=== Begin Enclosure ===

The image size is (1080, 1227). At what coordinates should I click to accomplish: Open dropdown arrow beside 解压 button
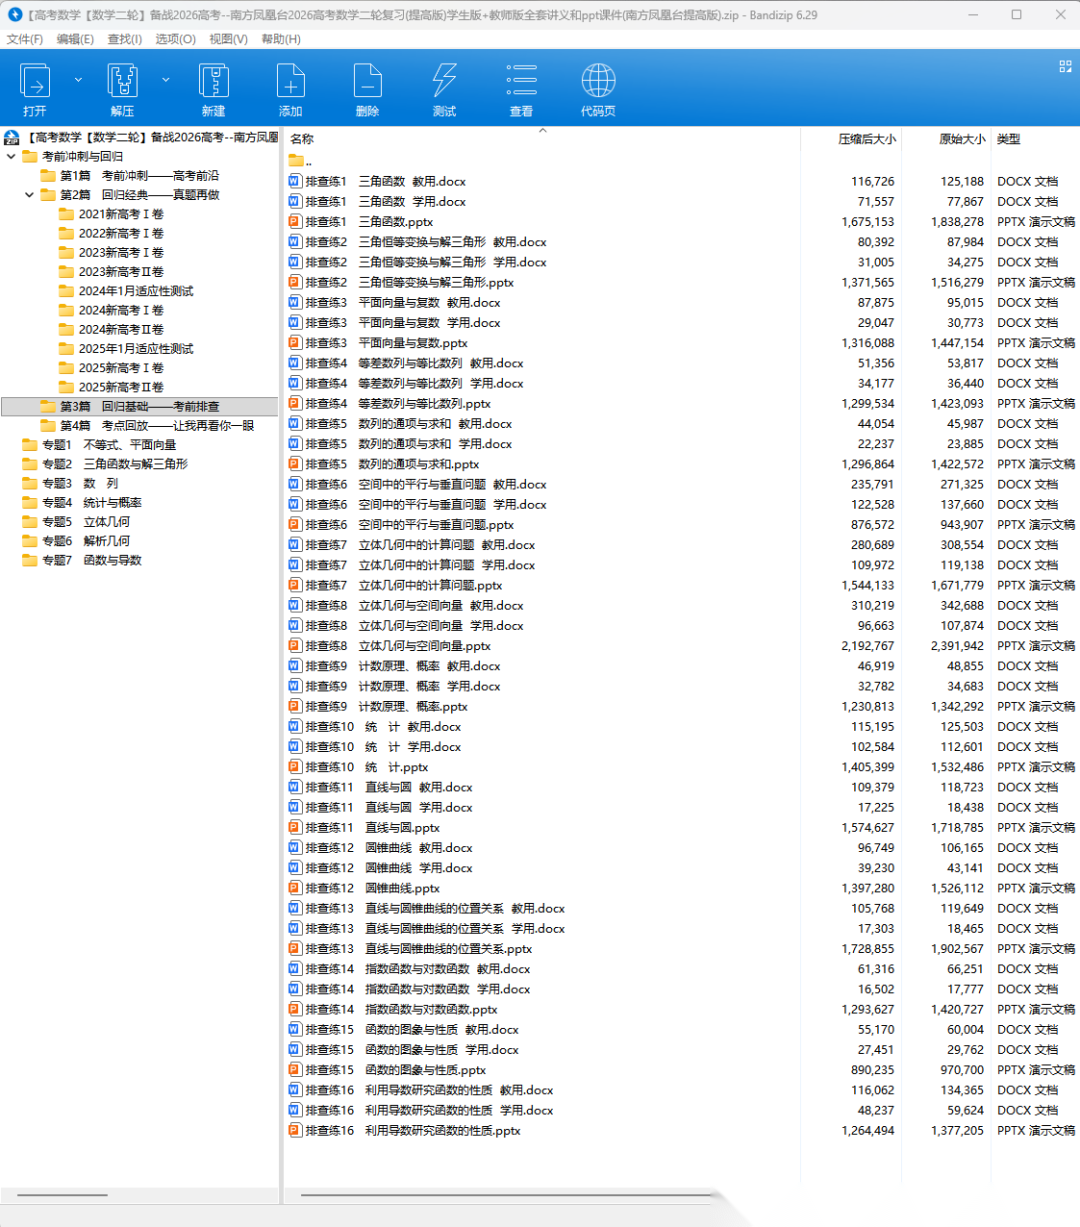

=== End Enclosure ===
=== Begin Enclosure ===

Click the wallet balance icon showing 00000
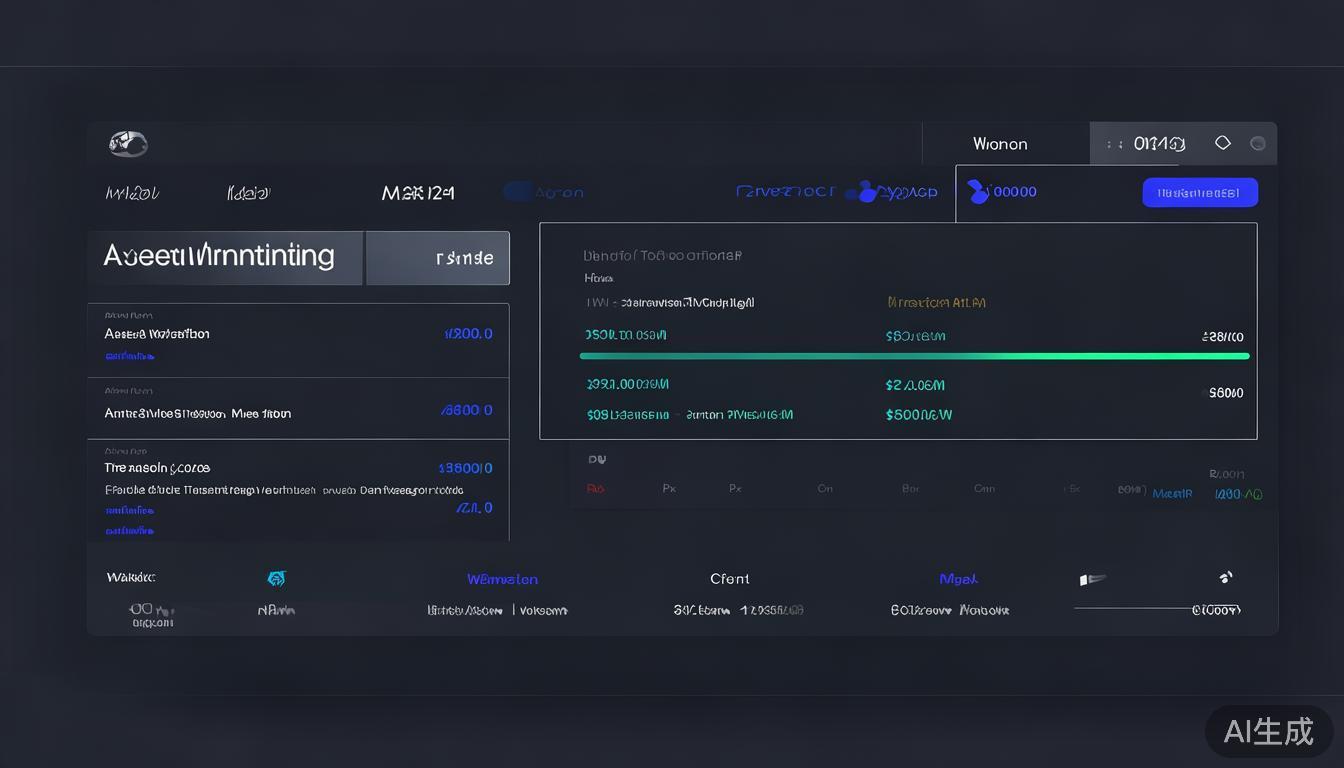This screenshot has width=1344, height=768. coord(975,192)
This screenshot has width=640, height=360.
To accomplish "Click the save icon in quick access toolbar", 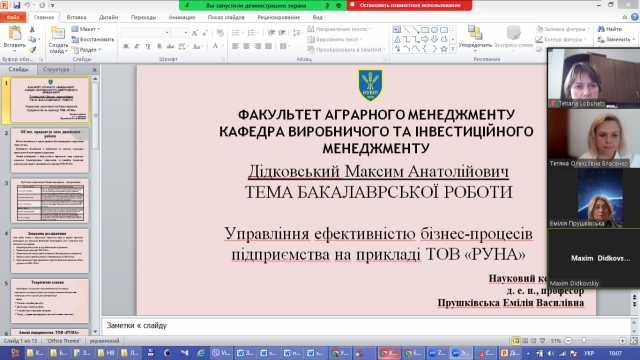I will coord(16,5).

=== End Enclosure ===
=== Begin Enclosure ===

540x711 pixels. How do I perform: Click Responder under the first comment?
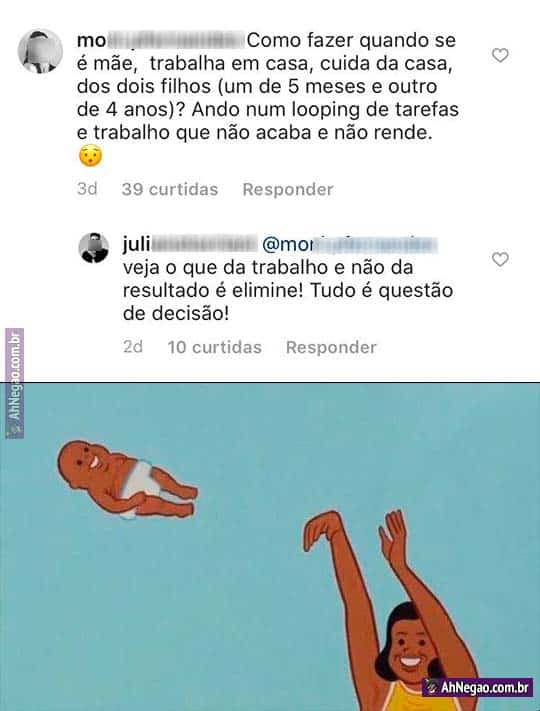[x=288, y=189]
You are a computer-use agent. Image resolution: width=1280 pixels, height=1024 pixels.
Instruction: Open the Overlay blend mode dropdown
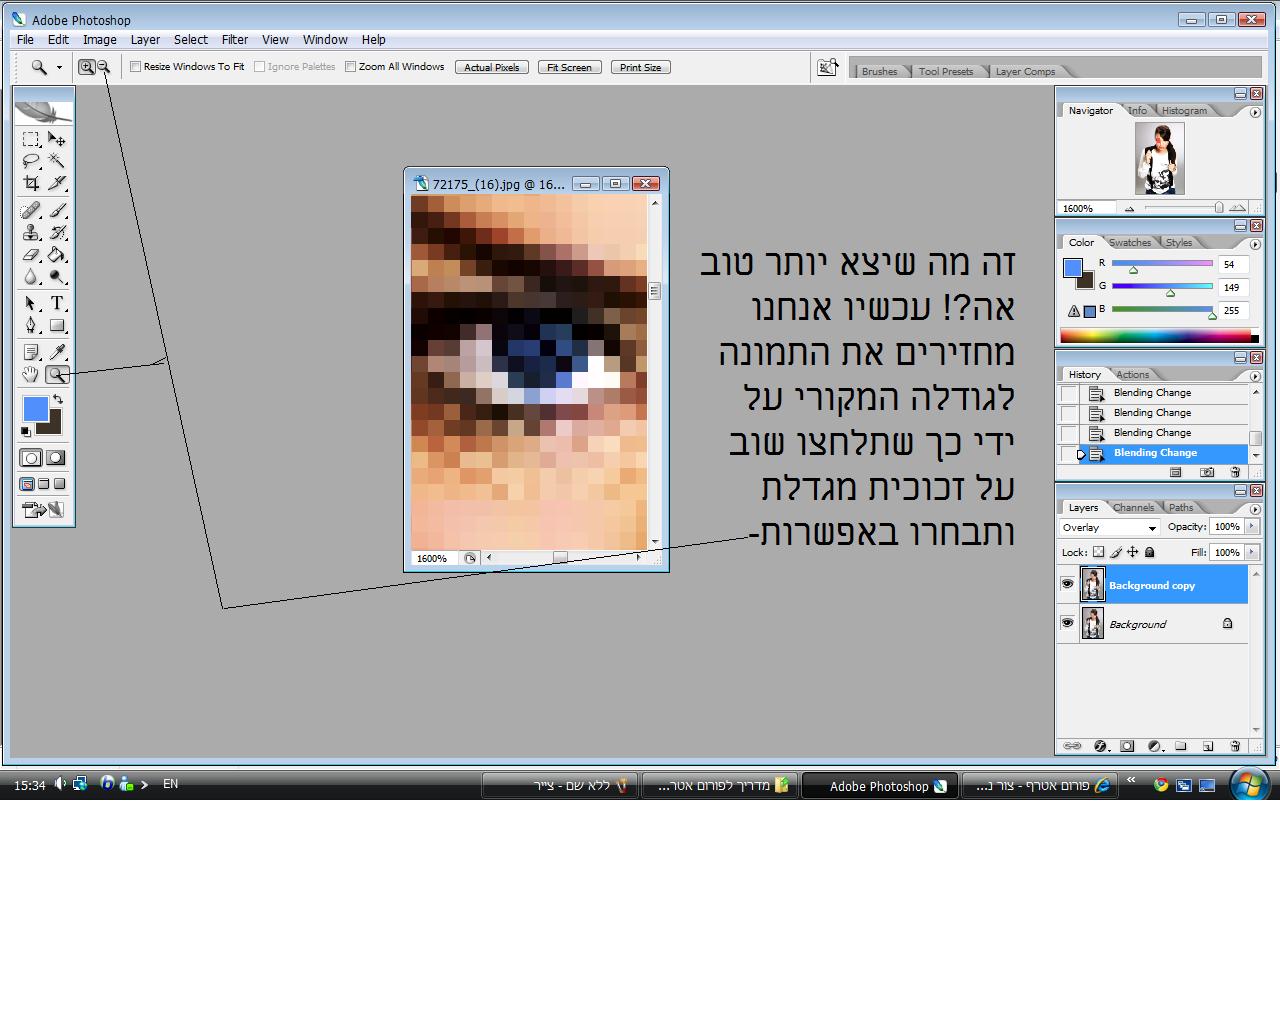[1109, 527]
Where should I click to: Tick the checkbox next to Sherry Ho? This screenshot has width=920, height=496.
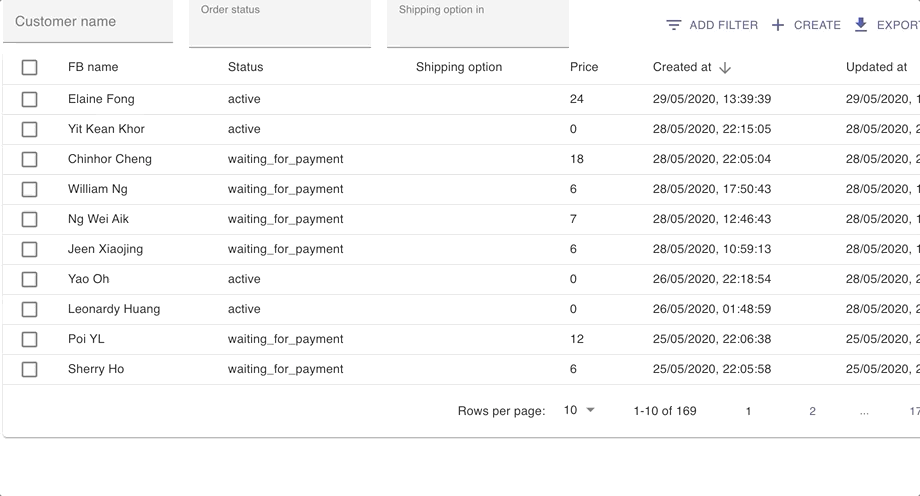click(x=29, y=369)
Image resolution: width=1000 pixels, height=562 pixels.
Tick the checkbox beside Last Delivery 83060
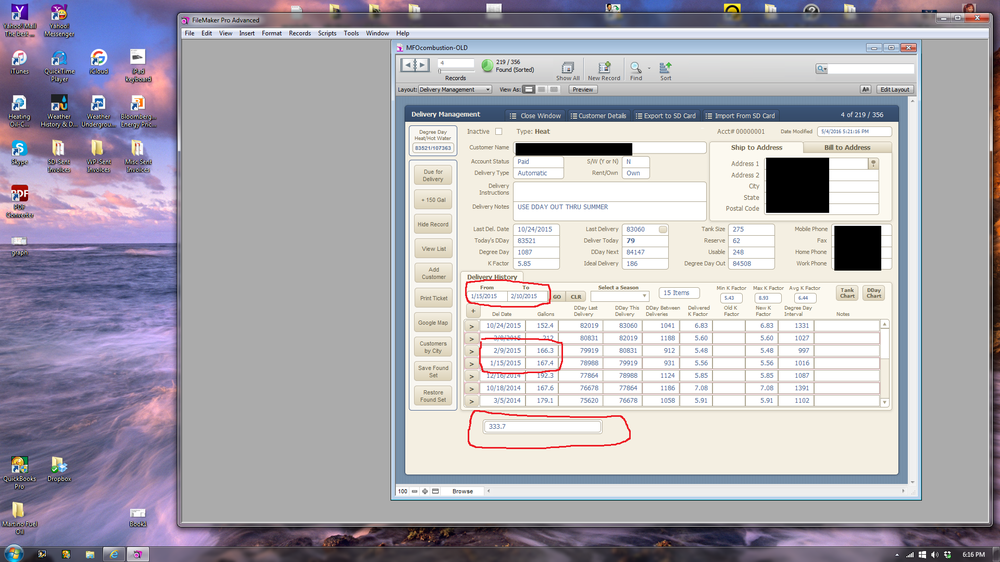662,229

=== End Enclosure ===

## [Work required]
Copy all lines in the listing above where the string "resolution" appears.

## [Result of this exercise]
You are a computer-use agent. Image resolution: width=1280 pixels, height=1024 pixels.
Image resolution: width=1000 pixels, height=562 pixels.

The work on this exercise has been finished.